* What is expected
In the records starting at the line that contains "You are a GUI" and ending at the line that contains "Select the Fields", swap "conversion" for "upload" and write out only those lines, with everything else left the same.
::: Items :::
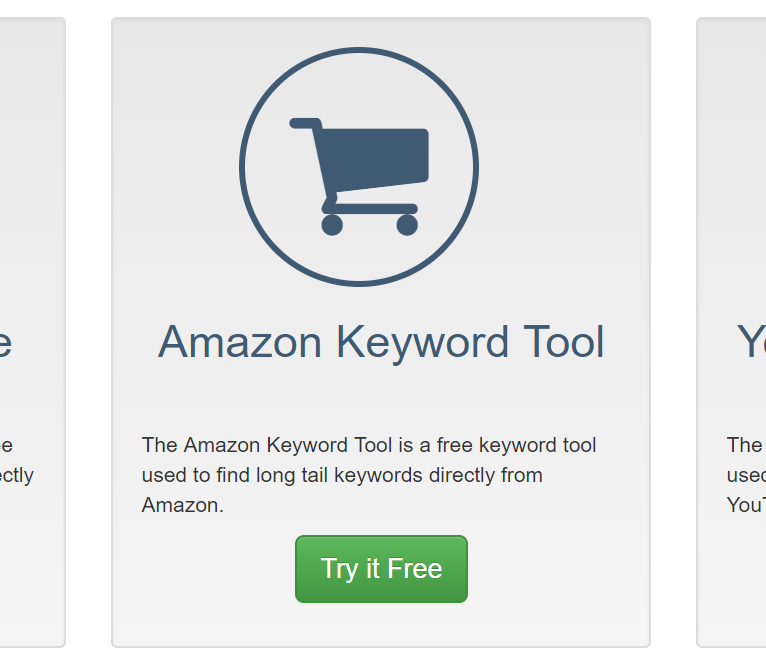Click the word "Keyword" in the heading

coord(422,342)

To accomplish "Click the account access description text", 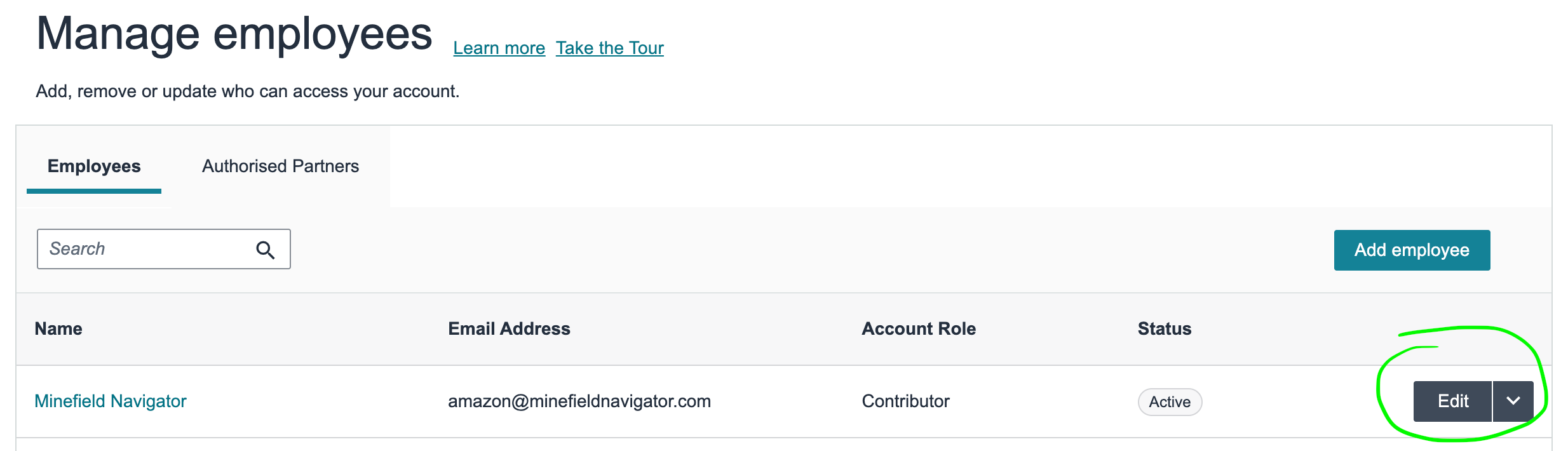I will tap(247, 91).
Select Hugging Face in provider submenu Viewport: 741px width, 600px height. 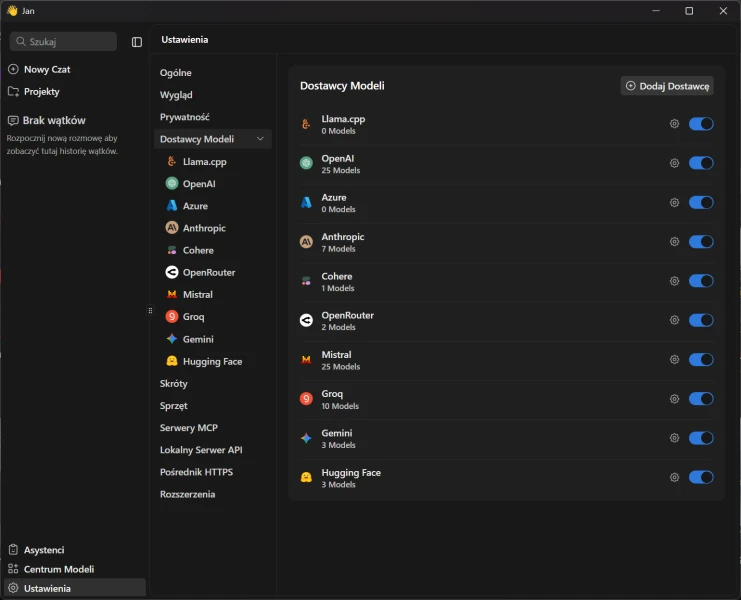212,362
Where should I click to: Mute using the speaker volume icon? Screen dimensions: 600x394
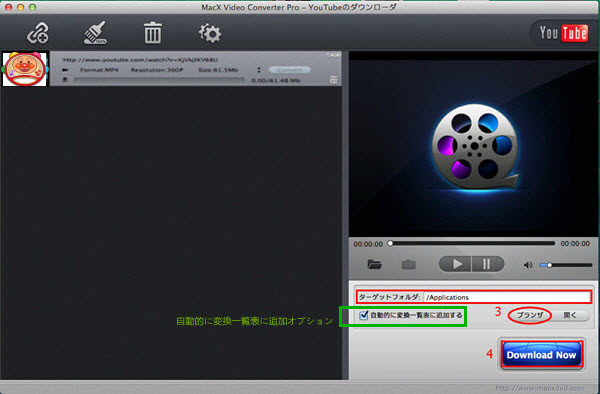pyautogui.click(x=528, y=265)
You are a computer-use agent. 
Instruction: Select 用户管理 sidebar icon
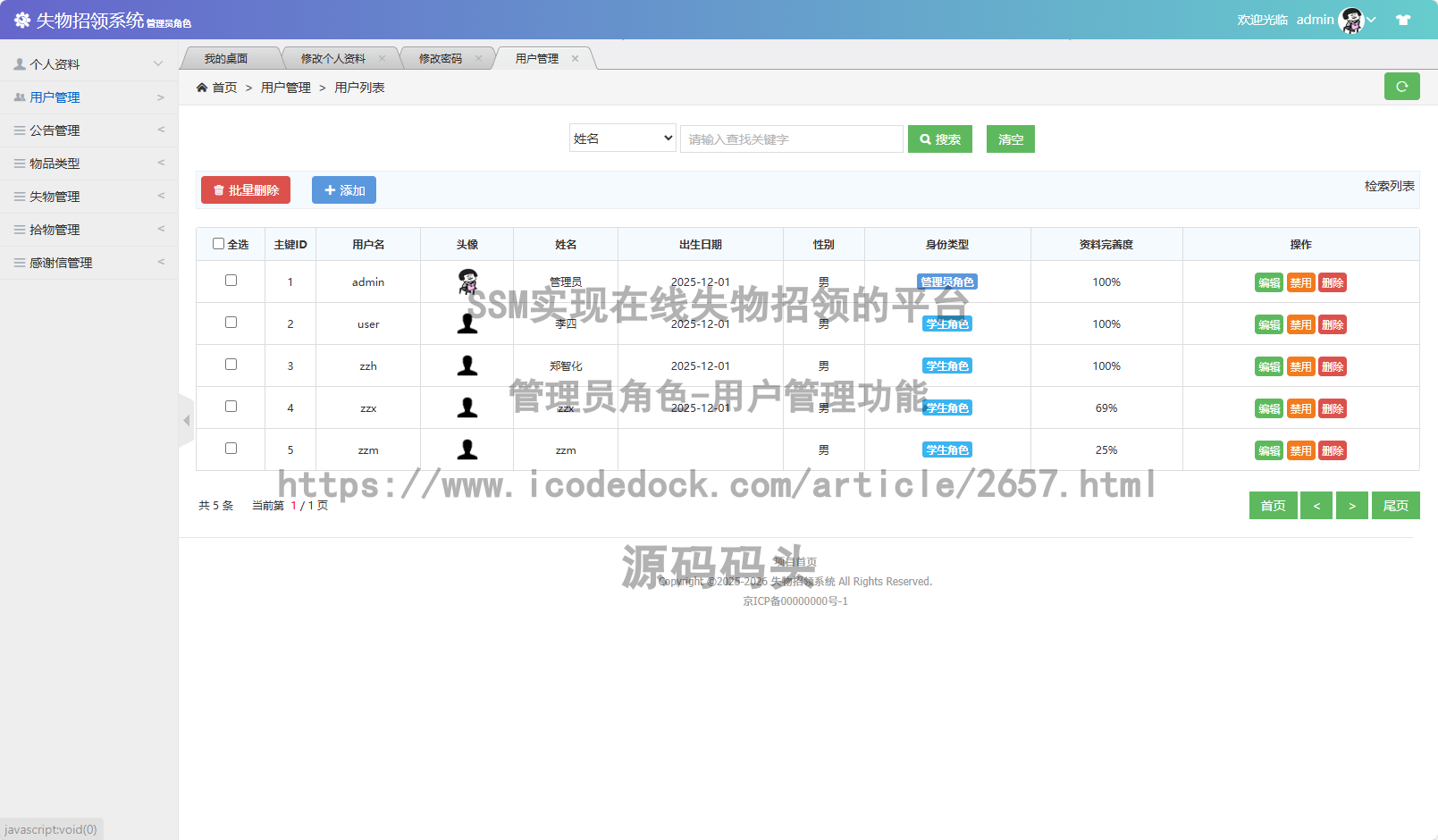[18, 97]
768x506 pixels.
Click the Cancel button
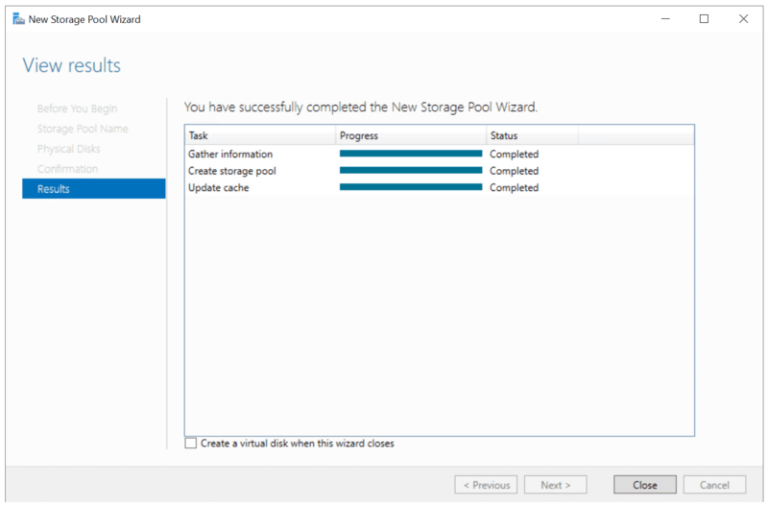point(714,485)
:::
::: Items :::
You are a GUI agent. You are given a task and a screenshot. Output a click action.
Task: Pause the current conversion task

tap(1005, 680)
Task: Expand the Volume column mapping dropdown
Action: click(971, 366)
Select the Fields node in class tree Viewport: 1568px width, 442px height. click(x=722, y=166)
:::
* Written answer
You are a GUI agent. You are given a task and a screenshot. Output a click action.
Task: Pause the current upload task

tap(1005, 680)
Task: Expand the Volume column mapping dropdown
Action: click(971, 366)
Select the Fields node in class tree Viewport: 1568px width, 442px height. click(x=722, y=166)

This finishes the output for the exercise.